Kennen Sie diese lästige Feuchtigkeit, die an den Fliesen und Fugen haftet? Genau dort liebt es der Schimmel, sich niederzulassen. Diese Lampen zielen direkt auf diese Oberflächenfeuchtigkeit ab, um den Schimmel bereits im Keim zu stoppen.
Wie es funktioniert
Die meisten Heizgeräte erwärmen einfach die Luft. Infrarotstrahlung ist anders: Sie sendet Energie in gerader Linie aus, wodurch die Wassermoleküle vibrieren. Man kann sich das wie einen „Beschleuniger“ für das Verdunsten vorstellen. Anstatt eine Stunde darauf warten zu müssen, bis die Wände trocken sind, beseitigen die Lampen die Feuchtigkeit fast sofort. Dadurch wird jene feuchte „Schicht“ in der Luft beseitigt, in der sich die Schimmelsporen normalerweise ansiedeln und weiterwachsen.
Die Technik dahinter
Damit das funktioniert, verwenden wir Hochreinquarzglasröhren. Normales Glas würde nämlich das Wärmespektrum blockieren. Zudem füllen wir die Röhren mit Halogengas – dadurch können die Lampen mehr Leistung erbringen (meist zwischen 250 W und 600 W), ohne dass der Glühfaden zerstört wird.
Achtung!
Diese Lampen verbrauchen viel Energie, sobald man den Schalter einschaltet. Stellen Sie sicher, dass Ihre Verkabelung dazu geeignet ist, damit der Schutzschalter nicht auslöst.

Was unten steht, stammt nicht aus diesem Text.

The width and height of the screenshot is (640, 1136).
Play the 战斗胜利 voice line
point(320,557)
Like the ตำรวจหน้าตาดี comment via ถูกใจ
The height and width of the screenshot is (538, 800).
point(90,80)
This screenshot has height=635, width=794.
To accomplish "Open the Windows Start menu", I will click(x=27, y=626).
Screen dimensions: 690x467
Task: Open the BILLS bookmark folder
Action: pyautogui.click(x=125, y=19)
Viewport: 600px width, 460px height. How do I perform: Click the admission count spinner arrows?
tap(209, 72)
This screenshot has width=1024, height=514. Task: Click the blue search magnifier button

Der Nachteil – und wie man ihn behebt
Infrarotstrahlung ist keine Magie. Sie wirkt nur dort, wo das Licht tatsächlich ankommt. Wenn Sie einen tiefen Raum oder ein Badezimmer mit ungewöhnlicher Form haben, entstehen „kalte Stellen“. In diesen verborgenen Ecken bleibt die Feuchtigkeit – und genau dort kann der Schimmel wieder auftreten.
Der Trick liegt daher in der richtigen Platzierung der Lampen. Legen Sie sie nicht einfach in die Mitte der Decke – richten Sie sie stattdessen auf die Stellen, die ständig feucht bleiben.
Und vergessen Sie nicht: Sie benötigen trotzdem eine ordentliche Lüftung. Die Lampen helfen zwar dabei, Wände und Decken zu trocknen – doch die feuchte Luft muss trotzdem aus dem Raum befördert werden.